NEW YORK (GenomeWeb News) – A new genetic study suggests that two inherited, clinical syndromes — previously presumed to be distinct — may be different manifestations of the same underlying condition.
An international team of researchers used sequencing and genetic interaction analysis to show that two seemingly separate syndromes — Bardel-Biedl and Meckel-Gruber — are actually caused by interacting and overlapping genes. These findings, published online in Nature Genetics this week, could broaden researchers’ view of a group of diseases called ciliopathies and, perhaps, shed new light on complex genetic diseases in general.

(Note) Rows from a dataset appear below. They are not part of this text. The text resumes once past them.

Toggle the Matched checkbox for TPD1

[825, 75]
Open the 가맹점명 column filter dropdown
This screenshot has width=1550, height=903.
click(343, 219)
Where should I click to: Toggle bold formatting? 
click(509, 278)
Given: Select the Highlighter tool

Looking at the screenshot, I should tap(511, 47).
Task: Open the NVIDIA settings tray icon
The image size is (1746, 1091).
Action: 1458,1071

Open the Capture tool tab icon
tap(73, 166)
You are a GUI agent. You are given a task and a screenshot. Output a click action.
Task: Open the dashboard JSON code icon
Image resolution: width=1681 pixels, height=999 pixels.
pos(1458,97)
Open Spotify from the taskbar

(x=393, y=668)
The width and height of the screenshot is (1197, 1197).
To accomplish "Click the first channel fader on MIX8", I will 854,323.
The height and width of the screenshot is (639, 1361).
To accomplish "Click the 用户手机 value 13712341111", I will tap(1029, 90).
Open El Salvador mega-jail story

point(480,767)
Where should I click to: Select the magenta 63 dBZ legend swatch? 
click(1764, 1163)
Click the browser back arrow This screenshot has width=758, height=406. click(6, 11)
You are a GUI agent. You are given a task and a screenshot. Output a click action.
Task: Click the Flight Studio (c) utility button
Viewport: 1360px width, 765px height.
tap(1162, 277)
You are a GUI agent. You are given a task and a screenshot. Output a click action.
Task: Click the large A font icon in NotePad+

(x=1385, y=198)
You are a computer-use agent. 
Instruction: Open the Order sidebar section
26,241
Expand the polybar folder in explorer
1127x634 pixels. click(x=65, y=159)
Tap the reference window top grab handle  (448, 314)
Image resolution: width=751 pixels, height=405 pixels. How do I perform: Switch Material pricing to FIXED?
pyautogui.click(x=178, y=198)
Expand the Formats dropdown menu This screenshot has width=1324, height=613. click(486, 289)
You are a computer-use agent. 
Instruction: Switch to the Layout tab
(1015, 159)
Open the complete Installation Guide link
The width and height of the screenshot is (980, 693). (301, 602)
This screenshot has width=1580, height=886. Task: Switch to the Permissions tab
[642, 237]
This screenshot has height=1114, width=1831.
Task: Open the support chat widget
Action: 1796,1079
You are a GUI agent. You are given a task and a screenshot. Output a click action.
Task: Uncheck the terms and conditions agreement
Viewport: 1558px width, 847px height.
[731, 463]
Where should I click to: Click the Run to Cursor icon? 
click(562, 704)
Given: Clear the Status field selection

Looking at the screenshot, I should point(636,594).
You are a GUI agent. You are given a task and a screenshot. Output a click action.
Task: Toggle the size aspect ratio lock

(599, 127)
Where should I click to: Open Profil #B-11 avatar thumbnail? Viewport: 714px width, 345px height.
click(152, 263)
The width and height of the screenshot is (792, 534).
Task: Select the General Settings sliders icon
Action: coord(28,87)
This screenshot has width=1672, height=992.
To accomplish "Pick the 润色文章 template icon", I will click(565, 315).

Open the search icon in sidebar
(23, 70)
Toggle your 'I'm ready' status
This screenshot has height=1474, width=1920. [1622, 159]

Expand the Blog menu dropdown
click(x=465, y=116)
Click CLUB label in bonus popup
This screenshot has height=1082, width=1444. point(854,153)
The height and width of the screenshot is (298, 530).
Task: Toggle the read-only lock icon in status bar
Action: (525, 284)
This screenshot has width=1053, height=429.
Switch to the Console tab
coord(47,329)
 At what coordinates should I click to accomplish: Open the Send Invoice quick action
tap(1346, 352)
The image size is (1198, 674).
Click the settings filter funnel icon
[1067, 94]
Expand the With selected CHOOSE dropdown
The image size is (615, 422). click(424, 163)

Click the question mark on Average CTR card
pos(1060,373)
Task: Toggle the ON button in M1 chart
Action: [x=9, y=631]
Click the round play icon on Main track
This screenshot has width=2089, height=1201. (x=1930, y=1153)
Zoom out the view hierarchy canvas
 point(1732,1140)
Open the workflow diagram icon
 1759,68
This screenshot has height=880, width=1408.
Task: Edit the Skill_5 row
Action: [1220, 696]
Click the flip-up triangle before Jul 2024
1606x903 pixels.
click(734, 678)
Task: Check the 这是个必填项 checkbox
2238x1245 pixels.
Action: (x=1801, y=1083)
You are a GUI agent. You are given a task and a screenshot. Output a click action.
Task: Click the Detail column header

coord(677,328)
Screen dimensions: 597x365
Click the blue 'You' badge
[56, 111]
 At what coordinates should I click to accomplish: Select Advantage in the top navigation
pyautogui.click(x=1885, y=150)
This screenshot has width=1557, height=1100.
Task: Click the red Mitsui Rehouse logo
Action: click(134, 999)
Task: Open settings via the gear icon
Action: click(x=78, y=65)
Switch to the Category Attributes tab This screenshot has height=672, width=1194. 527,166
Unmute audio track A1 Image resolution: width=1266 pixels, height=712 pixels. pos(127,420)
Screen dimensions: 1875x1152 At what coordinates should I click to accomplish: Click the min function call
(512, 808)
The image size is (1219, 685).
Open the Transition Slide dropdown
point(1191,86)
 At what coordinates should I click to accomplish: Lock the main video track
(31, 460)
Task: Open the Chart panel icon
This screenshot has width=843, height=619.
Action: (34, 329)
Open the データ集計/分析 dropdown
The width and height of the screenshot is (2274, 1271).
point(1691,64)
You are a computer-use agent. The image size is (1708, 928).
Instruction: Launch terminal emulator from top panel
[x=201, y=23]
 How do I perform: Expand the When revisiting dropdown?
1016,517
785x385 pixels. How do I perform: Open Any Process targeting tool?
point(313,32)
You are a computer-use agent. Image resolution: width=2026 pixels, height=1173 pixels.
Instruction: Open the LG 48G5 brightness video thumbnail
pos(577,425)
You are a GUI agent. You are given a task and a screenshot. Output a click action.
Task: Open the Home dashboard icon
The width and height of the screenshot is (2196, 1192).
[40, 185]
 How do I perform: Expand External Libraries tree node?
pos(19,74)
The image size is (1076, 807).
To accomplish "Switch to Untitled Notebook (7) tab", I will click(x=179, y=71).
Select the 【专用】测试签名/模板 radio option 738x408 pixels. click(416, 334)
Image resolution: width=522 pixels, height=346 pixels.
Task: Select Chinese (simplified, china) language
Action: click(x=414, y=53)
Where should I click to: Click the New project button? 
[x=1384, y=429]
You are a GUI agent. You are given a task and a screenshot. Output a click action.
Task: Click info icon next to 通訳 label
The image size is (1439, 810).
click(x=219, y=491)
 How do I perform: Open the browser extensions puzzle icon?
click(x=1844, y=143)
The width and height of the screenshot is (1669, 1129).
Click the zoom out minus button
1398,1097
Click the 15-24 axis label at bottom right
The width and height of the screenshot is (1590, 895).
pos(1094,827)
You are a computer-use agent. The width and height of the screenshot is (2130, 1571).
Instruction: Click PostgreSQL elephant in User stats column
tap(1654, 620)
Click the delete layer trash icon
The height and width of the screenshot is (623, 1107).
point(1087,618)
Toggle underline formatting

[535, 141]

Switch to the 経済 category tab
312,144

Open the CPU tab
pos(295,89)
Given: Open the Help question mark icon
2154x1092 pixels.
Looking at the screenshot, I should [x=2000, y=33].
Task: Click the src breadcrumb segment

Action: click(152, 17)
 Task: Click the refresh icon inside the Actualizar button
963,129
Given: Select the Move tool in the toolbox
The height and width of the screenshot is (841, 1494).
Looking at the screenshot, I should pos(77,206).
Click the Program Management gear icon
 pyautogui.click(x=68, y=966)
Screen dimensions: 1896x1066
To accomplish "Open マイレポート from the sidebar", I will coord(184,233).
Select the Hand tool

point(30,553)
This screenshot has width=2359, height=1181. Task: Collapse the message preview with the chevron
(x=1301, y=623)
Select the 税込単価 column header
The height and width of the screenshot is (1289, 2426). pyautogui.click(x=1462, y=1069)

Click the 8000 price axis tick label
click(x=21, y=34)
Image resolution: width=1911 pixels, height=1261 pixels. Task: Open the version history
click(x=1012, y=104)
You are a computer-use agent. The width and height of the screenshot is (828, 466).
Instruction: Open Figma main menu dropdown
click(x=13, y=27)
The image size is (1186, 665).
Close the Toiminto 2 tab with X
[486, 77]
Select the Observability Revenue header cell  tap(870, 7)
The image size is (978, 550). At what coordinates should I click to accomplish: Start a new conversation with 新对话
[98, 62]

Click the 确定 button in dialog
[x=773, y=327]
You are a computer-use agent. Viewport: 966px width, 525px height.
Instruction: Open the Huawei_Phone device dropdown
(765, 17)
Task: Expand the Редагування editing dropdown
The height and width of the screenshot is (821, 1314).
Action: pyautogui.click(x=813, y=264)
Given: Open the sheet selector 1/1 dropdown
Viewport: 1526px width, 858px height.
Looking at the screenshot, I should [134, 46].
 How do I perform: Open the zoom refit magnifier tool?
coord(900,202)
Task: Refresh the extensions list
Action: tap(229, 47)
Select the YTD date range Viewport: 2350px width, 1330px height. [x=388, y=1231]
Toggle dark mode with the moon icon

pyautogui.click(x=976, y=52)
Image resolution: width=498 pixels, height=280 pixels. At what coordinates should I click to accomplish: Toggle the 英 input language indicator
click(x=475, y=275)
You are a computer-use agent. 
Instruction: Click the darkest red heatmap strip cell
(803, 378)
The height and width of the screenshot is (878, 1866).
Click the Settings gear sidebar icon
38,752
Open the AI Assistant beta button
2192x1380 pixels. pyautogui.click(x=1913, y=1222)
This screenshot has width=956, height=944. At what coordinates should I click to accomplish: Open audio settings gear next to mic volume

Bardet-Biedl syndrome is characterized by symptoms such as vision loss, obesity, diabetes, mental defects, and extra digits. Meckel-Gruber syndrome, on the other hand, is a genetic condition associated with neonatal malformations, particularly in neural tube development, that lead to prenatal or newborn death.
Though they appear to be very different syndromes, both are ciliopathies — genetic disorders that lead to defects in cilia, which are tiny, microtubule-based, hair-like projections found on almost every type of cell. Since cilia influence some cells’ motility as well as several key signaling pathways, ciliopathies can affect both developmental and normal cellular functions, though their exact functions are tissue dependent.
Consequently, senior author Nicholas Katsanis, a researcher at Johns Hopkins University’s McKusick-Nathans Institute of Genetic Medicine, and his colleagues suspected that Meckel-Gruber syndrome might actually be a more severe form of Bardet-Biedl syndrome. To test this, they sequenced a Meckel-Gruber risk gene called MKS1 in individuals from 155 BBS-affected families. Within that group, they found six families with potentially deleterious MKS1 mutations that were absent in 192 ethnically matched control chromosomes.
These mutations seemed to exacerbate Bardet-Biedl symptoms. For instance, five of the six individuals with Bardel-Biedl who carried MKS1 mutations were also prone to seizures, something not normally associated with the syndrome. To a lesser extent, the team also detected mutations in the Meckel-Gruber gene MKS3, and CEP290 in Bardet-Biedl patients. They also found a number of genetic interactions between Meckel-Gruber and Bardet-Biedl genes in a zebrafish model system.
“These data extend the genetic stratification of ciliopathies and suggest that BBS and MKS, although distinct clinically, are allelic forms of the same molecular spectrum,” the authors wrote.
This expands the list of genes linked to Bardet-Biedl, previously pegged at about a dozen. But it’s too early to say whether these findings will affect the way these and similar conditions are diagnosed and treated. “That’s the million dollar question,” Katsanis told GenomeWeb Daily News.
At this point, Katsanis said, a very small subset of ciliopathies are diagnosed genetically. That’s partly because testing ten or fifteen different genes for a rare and so-far untreatable condition such as Bardet-Biedl is unrealistic. Even with the advent of more rapid and affordable sequencing techniques, he added, there is also insufficient knowledge about how to assess risk.
As more and more interactions are detected between disease risk genes and the rest of the genome, Katsanis said, the challenge will be developing physiological assays that integrate the data in a meaningful way. This awareness of a “genome-context dependent morphology” may influence everything from researchers’ understanding of the disease biology to diagnostics and treatment targets.
For his part, Katsanis advocates molecular diagnoses whenever possible, rather than classifying and diagnosing diseases based purely on symptoms, an approach that misses cases that don’t fit neatly into a disease category. “We have too many patients who fall through the cracks because of that,” Katsanis said. “We have to start redefining genetic disorders [based on biochemistry].”